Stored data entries
╔══

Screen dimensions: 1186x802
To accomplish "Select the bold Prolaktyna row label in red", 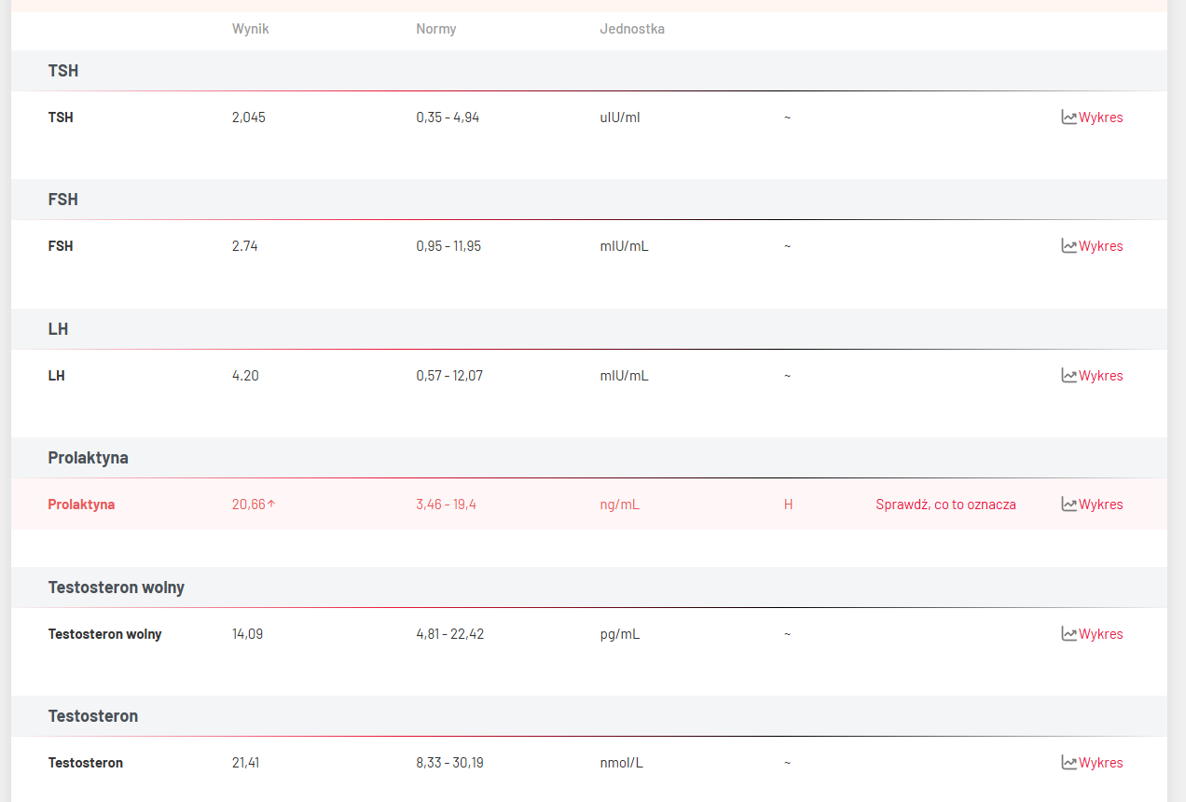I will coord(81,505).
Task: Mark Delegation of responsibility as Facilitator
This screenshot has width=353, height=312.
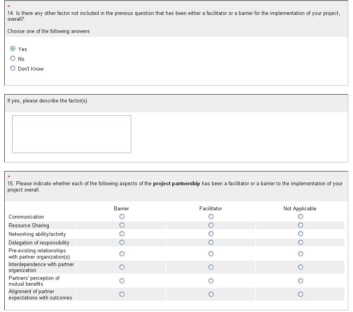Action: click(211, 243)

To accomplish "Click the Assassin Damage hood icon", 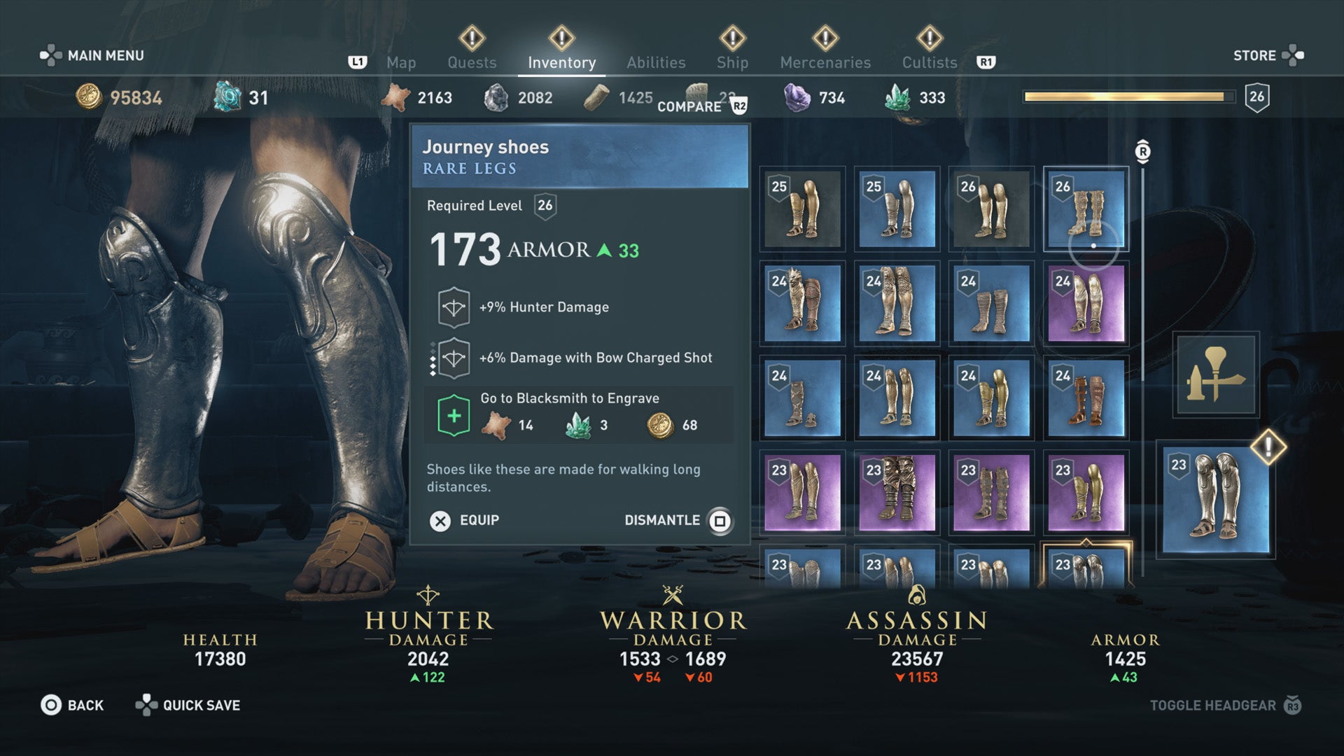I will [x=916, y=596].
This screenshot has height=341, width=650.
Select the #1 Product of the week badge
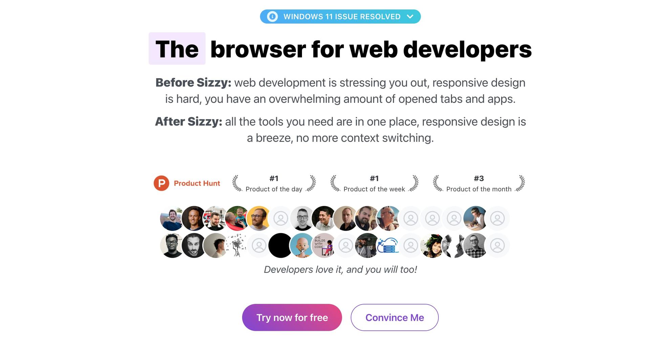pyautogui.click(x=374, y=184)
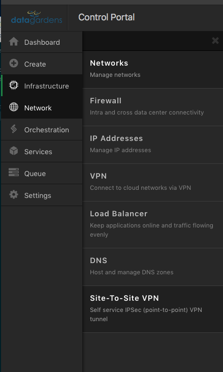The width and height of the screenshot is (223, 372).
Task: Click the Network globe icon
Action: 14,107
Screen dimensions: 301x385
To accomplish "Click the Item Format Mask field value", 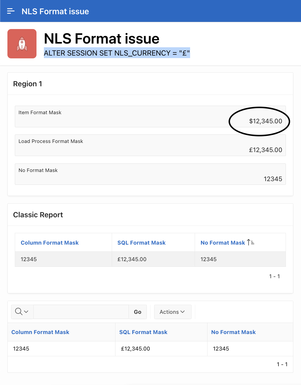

╚══

● **DESCRIPTION OF THE TASK**: Filter the records down to the lines that contain the string "dimensions", and copy those lines.

● **SOLUTION TO THIS TASK**:
Screen dimensions: 1186x802
Screen dimensions: 301x385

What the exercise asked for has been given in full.